Records from a data collection:
|---|

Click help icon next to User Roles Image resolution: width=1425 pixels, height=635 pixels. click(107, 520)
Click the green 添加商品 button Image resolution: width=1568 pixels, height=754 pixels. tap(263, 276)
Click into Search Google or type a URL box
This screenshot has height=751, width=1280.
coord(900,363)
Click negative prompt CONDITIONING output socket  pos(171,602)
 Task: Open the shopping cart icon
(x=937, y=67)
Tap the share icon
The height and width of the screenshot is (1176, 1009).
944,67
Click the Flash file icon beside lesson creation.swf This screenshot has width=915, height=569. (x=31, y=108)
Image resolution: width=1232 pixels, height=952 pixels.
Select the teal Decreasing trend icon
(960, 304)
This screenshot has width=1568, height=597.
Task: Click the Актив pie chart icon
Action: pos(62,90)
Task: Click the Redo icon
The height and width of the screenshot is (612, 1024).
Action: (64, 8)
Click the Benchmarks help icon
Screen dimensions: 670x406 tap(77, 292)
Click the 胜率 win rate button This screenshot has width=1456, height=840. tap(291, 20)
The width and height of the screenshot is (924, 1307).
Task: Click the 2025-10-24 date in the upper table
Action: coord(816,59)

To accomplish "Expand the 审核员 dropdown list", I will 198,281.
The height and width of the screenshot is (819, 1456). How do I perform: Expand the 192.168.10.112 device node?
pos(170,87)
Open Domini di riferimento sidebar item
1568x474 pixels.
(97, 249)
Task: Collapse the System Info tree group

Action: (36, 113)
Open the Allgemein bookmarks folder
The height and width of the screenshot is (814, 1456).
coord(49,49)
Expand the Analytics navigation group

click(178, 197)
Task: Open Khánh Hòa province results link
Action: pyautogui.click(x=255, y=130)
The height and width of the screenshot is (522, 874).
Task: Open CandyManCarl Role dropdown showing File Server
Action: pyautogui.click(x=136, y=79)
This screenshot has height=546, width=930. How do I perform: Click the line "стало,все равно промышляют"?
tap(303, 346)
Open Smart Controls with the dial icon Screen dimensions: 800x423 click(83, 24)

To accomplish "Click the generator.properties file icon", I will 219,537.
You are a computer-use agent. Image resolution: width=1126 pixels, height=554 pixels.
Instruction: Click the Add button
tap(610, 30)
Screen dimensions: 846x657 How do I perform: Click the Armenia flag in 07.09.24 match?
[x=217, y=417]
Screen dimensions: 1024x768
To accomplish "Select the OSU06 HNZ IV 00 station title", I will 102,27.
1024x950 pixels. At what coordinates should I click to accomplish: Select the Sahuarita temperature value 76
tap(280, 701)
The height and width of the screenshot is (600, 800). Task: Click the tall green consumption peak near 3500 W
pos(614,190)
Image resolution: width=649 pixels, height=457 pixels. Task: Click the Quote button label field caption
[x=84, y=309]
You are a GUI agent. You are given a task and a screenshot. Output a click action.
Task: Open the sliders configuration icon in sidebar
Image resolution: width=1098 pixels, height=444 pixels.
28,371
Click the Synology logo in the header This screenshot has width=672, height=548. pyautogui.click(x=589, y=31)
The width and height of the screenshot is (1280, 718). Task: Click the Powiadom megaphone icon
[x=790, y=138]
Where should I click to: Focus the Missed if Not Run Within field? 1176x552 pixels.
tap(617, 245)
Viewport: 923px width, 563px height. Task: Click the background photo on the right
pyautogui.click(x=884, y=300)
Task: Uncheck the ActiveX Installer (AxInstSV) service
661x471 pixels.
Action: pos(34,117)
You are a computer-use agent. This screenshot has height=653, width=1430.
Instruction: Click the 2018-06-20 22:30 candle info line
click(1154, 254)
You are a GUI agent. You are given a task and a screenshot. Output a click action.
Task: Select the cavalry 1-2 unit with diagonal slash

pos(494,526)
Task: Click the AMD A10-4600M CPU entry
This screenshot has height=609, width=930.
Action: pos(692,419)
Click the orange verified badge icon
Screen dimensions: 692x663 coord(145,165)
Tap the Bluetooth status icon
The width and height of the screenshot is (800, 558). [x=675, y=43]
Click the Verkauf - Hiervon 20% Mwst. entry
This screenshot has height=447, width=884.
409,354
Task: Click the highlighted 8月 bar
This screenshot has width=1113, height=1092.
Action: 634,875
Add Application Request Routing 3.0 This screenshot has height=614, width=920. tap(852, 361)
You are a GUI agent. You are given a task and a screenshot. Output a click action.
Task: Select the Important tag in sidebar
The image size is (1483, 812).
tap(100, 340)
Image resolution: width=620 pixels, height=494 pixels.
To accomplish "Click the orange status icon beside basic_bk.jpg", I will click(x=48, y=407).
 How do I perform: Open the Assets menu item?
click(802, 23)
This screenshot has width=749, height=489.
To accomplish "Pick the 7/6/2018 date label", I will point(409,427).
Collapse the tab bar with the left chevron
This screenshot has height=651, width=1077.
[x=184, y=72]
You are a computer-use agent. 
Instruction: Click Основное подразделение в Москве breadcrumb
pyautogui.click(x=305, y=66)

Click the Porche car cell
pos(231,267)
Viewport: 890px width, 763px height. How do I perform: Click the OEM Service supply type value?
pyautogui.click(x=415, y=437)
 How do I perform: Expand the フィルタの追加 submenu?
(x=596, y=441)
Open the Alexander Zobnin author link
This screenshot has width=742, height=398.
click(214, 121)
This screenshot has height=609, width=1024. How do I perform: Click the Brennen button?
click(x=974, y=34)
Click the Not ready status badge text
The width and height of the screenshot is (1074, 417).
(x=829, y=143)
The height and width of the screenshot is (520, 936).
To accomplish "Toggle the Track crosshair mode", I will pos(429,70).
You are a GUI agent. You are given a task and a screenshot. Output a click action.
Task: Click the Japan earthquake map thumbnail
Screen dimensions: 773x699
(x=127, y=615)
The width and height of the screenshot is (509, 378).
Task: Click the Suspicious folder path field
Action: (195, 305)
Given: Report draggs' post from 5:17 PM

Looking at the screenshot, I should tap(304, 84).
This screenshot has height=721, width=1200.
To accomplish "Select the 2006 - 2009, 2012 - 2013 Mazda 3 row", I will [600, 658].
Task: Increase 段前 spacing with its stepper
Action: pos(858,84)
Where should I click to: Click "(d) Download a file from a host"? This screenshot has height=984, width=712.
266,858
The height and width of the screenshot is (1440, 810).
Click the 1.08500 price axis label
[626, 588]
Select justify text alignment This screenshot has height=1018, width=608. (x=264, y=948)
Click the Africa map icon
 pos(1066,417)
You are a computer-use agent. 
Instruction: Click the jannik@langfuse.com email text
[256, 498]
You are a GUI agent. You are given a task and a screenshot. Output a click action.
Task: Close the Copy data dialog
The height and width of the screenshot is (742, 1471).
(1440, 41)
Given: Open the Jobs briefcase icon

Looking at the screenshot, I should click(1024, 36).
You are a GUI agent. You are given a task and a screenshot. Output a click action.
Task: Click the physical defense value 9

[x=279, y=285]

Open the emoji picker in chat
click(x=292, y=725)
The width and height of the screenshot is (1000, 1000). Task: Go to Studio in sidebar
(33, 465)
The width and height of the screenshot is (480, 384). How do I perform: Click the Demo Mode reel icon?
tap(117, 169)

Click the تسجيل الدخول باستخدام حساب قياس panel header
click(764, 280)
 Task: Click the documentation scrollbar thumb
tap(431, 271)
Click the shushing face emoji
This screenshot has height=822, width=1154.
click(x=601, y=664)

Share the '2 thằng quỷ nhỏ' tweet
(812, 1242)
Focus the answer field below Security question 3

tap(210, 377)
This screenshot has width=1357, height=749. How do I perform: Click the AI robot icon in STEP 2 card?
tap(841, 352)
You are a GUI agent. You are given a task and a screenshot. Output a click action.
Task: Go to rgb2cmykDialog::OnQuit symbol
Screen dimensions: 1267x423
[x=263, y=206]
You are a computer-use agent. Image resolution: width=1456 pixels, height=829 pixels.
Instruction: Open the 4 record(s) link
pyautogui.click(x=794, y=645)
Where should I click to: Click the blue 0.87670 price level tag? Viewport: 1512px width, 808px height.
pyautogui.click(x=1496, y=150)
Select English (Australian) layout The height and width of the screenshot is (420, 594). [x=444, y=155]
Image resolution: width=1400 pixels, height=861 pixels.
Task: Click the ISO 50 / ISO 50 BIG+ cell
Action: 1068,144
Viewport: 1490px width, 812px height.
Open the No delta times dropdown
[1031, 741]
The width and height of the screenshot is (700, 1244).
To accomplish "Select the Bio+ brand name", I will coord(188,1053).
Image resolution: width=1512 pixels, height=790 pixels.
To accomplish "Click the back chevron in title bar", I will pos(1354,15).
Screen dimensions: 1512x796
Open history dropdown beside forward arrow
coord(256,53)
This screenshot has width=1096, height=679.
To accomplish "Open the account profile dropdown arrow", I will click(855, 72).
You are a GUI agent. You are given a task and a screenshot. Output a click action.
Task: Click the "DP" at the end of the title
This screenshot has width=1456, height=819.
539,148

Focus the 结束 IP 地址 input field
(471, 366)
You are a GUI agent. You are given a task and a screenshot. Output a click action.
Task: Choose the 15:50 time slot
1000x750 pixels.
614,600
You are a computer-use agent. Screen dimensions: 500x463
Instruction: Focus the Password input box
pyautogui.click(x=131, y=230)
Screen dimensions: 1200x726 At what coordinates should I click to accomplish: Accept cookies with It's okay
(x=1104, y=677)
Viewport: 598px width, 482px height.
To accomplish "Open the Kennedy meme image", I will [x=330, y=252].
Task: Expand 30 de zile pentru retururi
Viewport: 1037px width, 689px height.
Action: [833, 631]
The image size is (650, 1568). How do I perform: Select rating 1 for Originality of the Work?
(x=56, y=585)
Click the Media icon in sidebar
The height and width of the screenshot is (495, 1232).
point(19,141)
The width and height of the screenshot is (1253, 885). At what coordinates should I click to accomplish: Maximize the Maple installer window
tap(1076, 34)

|---|

◆ WORK TASK ◆
Once you have counted the lines above containing the word "chevron", state that number and nothing more.

◆ REPLY ◆
2